> WHAT YOU HAVE TO DO:
Print all entries precisely as they are written.

Start of THE DATA

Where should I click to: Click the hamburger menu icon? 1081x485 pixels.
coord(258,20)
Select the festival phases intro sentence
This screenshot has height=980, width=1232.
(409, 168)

End of THE DATA

> SOLUTION TO THIS TASK:
Where should I click to: Click the hamburger menu icon? 1081x485 pixels.
coord(258,20)
Select the festival phases intro sentence
This screenshot has height=980, width=1232.
(409, 168)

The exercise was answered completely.